L’expression « surfer sur Internet »

Je déteste l’expression « surfer sur Internet ». Je ne surfe pas. Je suis assis comme un gros porc au fond de ma chaise en train de fixer un écran d’ordinateur. Je n’ai jamais fait de surf, mais je pense que ça n’a pas grand chose à voir. J’ai toujours imaginé que le terme venait d’un fournisseur d’accès ou d’une grosse boîte de com’ des années 90 qui a voulu rendre le web super cool. Mais sur le web français, les réponses sont plutôt évasives quand on cherche d’où vient l’expression. Voici par exemple l’explication de Wikipedia :

L’expression surfer sur le Web signifie « consulter le Web ». Elle a été inventée pour mettre l’accent sur le fait que consulter le Web consiste à suivre de nombreux hyperliens de page en page.

Okay. Il va falloir m’expliquer le rapport entre suivre des liens de pages en pages et des grands blonds musclés qui glissent sur des grandes vagues en Californie.

Heureusement, une petite recherche en anglais nous amène droit à la réponse. La première personne associée à l’utilisation de cette expression est Jean Armour Polly, une bibliothécaire et auteur américaine. En juin 1992, elle publie dans le bulletin de la bibliothèque de l’Université du Minnesota un article intitulé « Surfing the internet« . Sur son site personnel, elle raconte comment lui est venue l’idée de cette expression.

J’étais sous contrat avec le Wilson Library Bulletin pour écrire un article adressé aux débutants à propos d’Internet, à soumettre au journal en mars 1992. L’article a été imprimé dans l’édition de juin 1992.

En écrivant cet article, je savais que ce serait un des premiers du genre. « Zen and the Art of the Internet » était publié sur le net par Brendan Kehoe en janvier 1992, et c’était devenu un phénomène du net à petite échelle.

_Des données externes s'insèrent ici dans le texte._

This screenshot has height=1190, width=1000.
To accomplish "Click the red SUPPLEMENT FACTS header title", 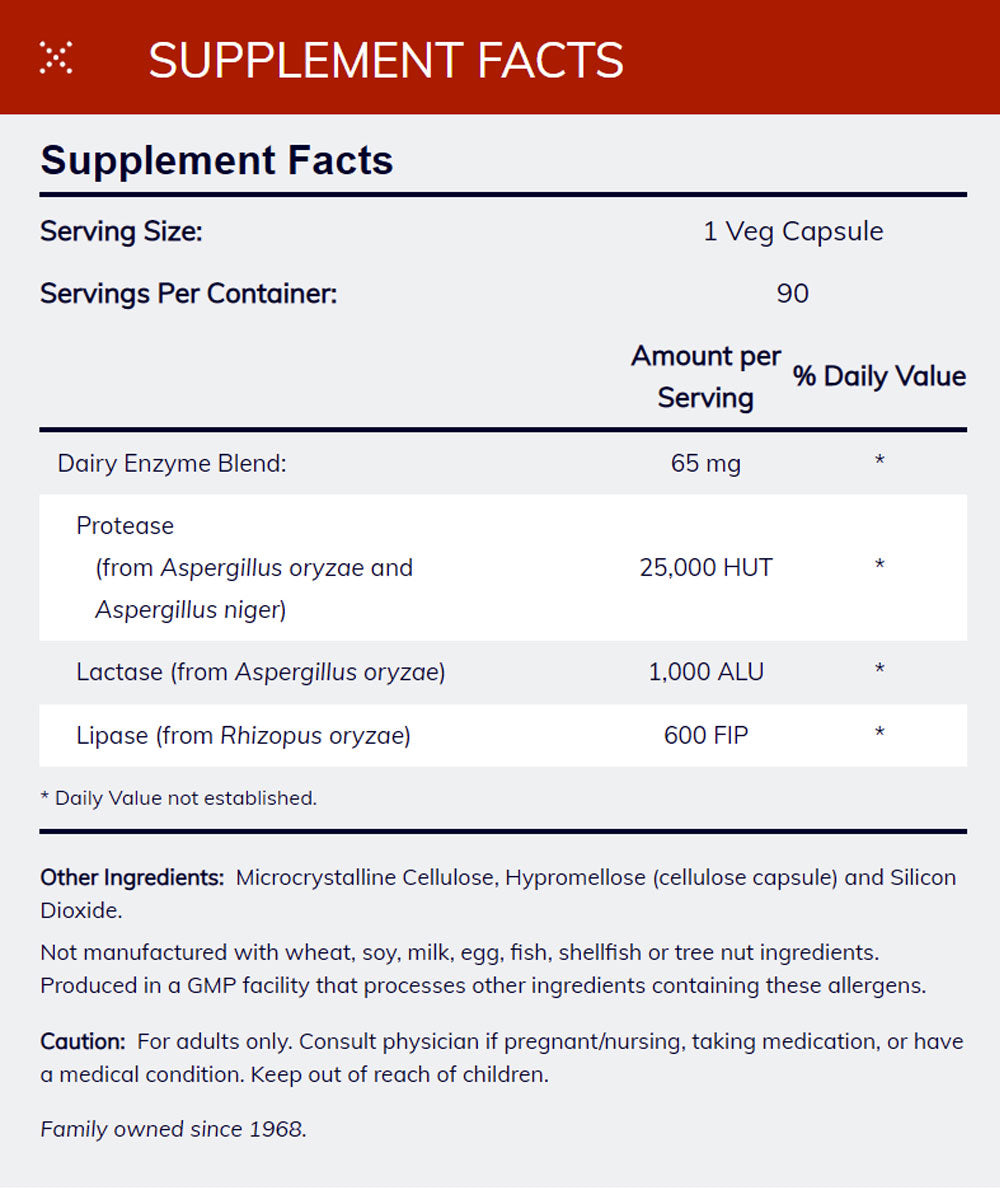I will (x=385, y=60).
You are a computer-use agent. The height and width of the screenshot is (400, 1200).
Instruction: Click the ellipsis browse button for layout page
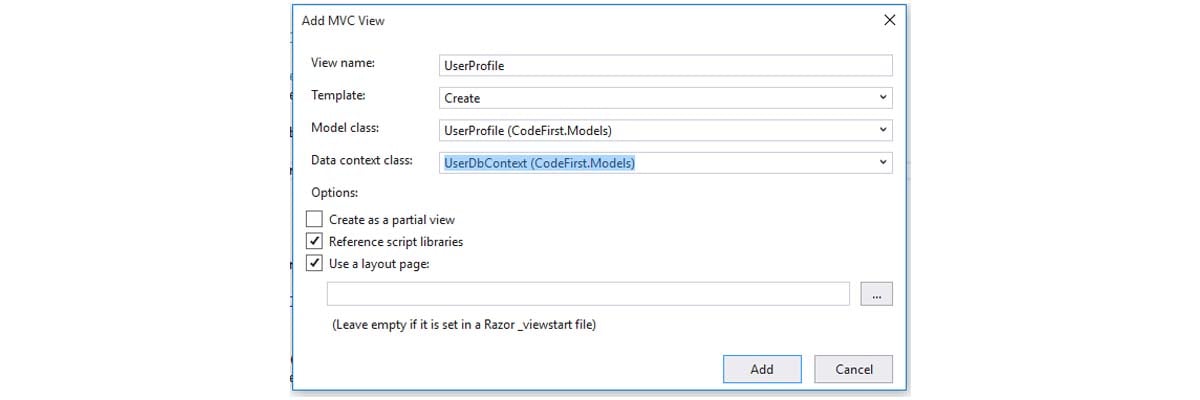coord(875,294)
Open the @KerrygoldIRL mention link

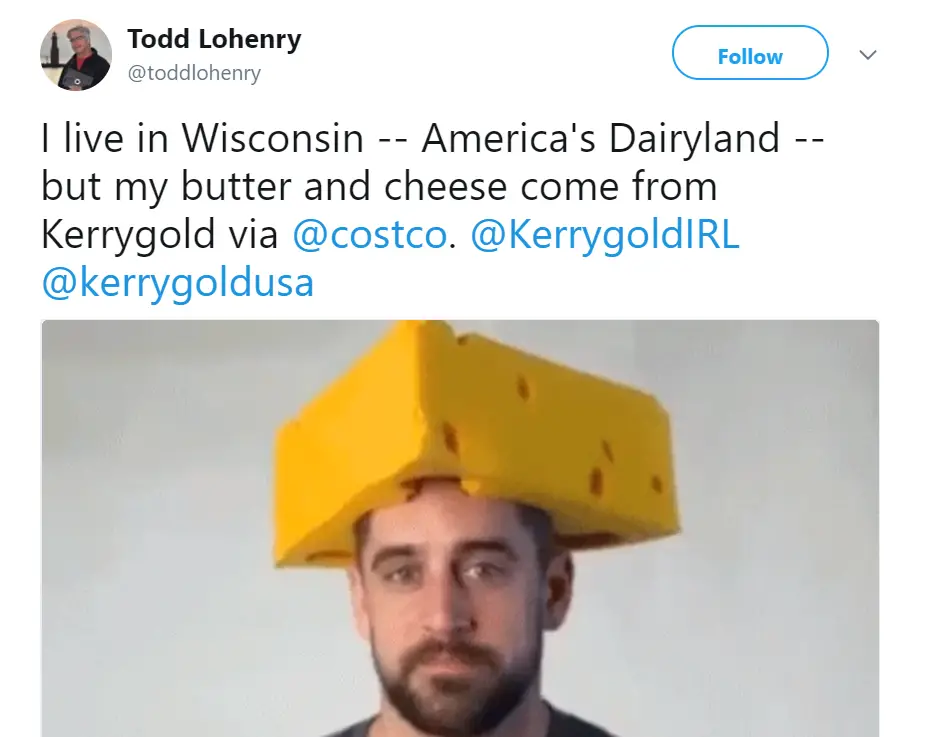[605, 234]
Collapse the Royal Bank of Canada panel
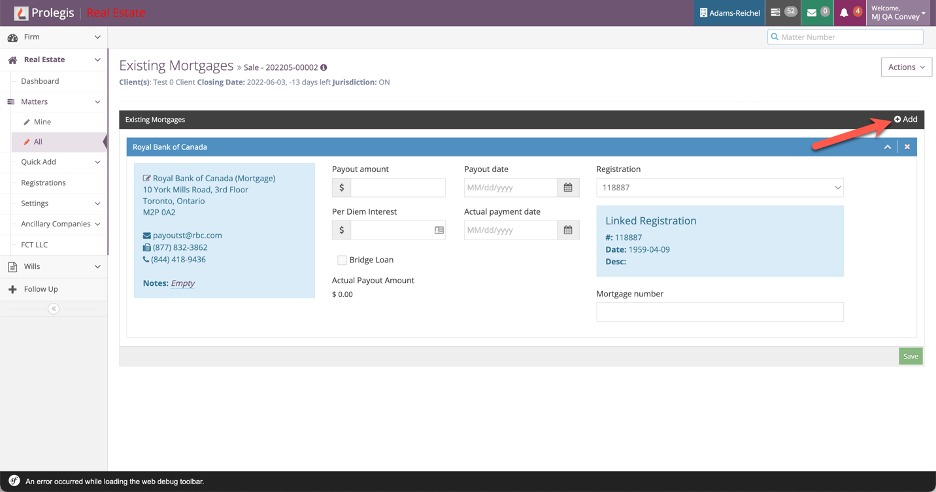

Jusque-là il n’y avait que des RFCs (Requests for Comments) et d’autres écrits techniques à propos d’Internet. L’article de Kehoe innova pour les nouveaux utilisateurs universitaires, et j’étais décidée à faire la même chose pour les bibliothécaires.

En cherchant un titre pour l’article, j’évaluais plein de métaphores possibles. Je voulais quelque chose qui exprimait le plaisir que j’avais à aller sur Internet, tout en évoquant la compétence et l’endurance nécessaire pour bien l’utiliser. J’avais aussi besoin de quelque chose qui évoque un sens de l’aléatoire, du chaos et même du danger. Je voulais quelque chose qui fasse mouche, qui fasse mordre à l’hameçon, quelque chose de nautique.

A cette époque j’utilisais un tapis de souris de la bibliothèque d’Apple à Cupertino, en Californie, célèbre pour inventer et s’approprier des expressions savoureuses et les faire imprimer sur des survêtements et des tapis de souris (par exemple, « Un mois au laboratoire peut vous éviter une heure à la bibliothèque »). Celui que j’avais présentais un surfeur sur une grande vague. « Surfeur de l’information », ça disait. « Eureka », me suis-je dis. Et j’avais ma métaphore.